Fusillade à Hambourg (All): Philipp F., un prêcheur qui se voulait homme d’affaires

 

 

Qui est celui que la police a identifié comme Philipp F., 35 ans, ancien témoin de Jéhovah? L’homme qui a abattu six membres de son ancienne communauté jeudi soir et tué le fœtus de 7 mois d’une femme grièvement blessée, avant de se suicider? Selon la presse allemande, personne ne semble le connaître parmi le voisinage de son modeste appartement, un bâtiment gris dans l’ouest de la ville hanséatique.

Lui se présente comme un homme d’affaires à succès sur son site personnel et sur son compte LinkedIn, derrière une adresse d’un quartier chic du centre – une simple boîte de domiciliation, d’après l’hebdomadaire «Spiegel».

Tarif exorbitant

Il y propose ses services de conseil et de direction générale en «contrôle de gestion, finance et comptabilité», pour un honoraire exorbitant de 250’000 euros la journée. Un tarif justifié par sa capacité à «générer une valeur ajoutée de 2,5 millions d’euros» pour les entreprises conseillées, et par son approche «holistique», prenant en compte «la théologie et le droit».

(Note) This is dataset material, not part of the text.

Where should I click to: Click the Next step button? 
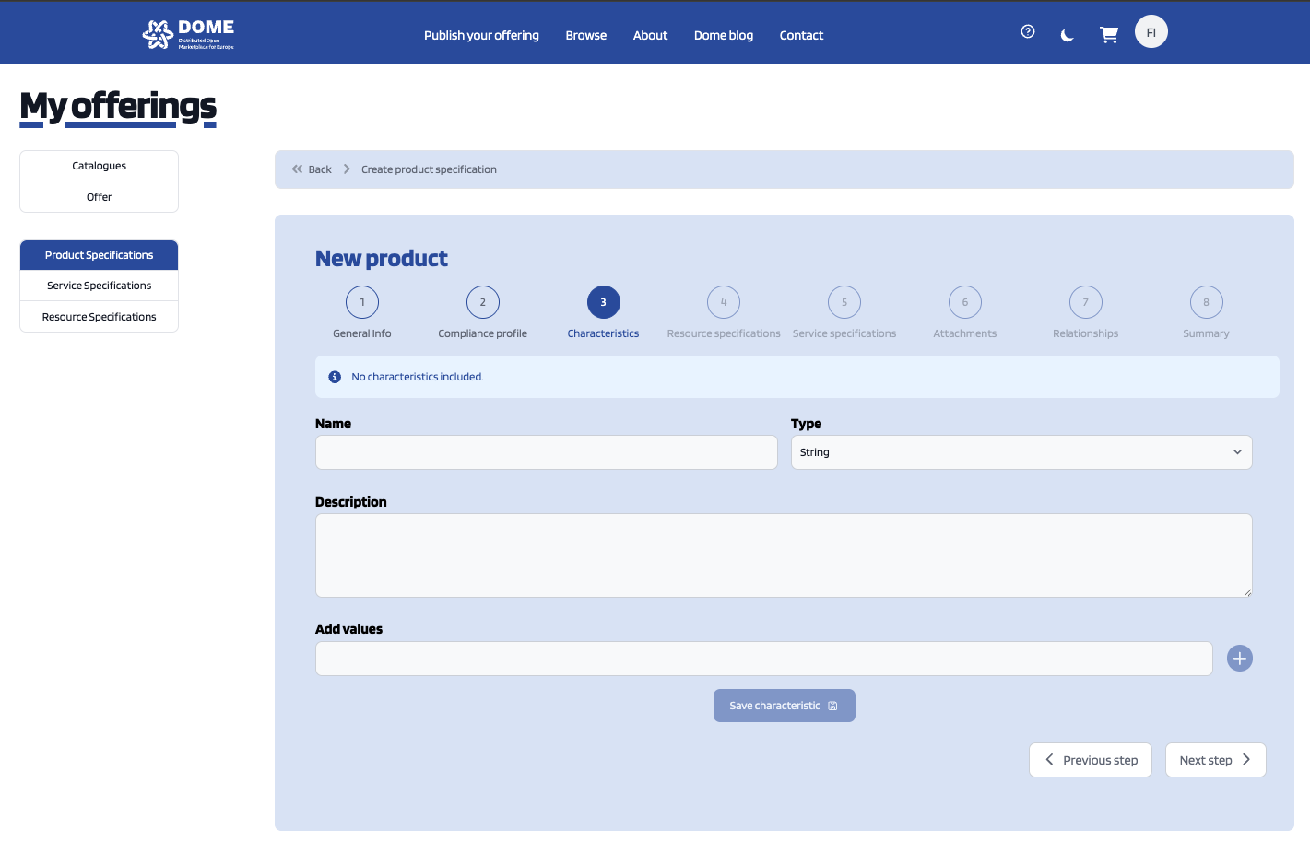pos(1215,760)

Son site professionnel est truffé de références à la Bible et au football, notamment le club de Liverpool. Philipp F. y défend pêle-mêle l’arrêt des moteurs à combustion et la «maximisation du bonheur de la vie des humains et des animaux». Il prévoit par exemple, avec l’une de ses nombreuses formulations prophétiques, un «changement majeur dans l’architecture du monde dans lequel nous vivons» et de celle du ciel «où vivent des personnes fantômes».

Il faisait aussi la promotion d’un livre autopublié chez Amazon, «La vérité sur Dieu, Jésus-Christ et Satan». Son but? Éclairer en 292 pages «toute personne détenant une fonction de direction dans les domaines de l’économie, de la science, de la politique et du divertissement».

Voyage en «enfer»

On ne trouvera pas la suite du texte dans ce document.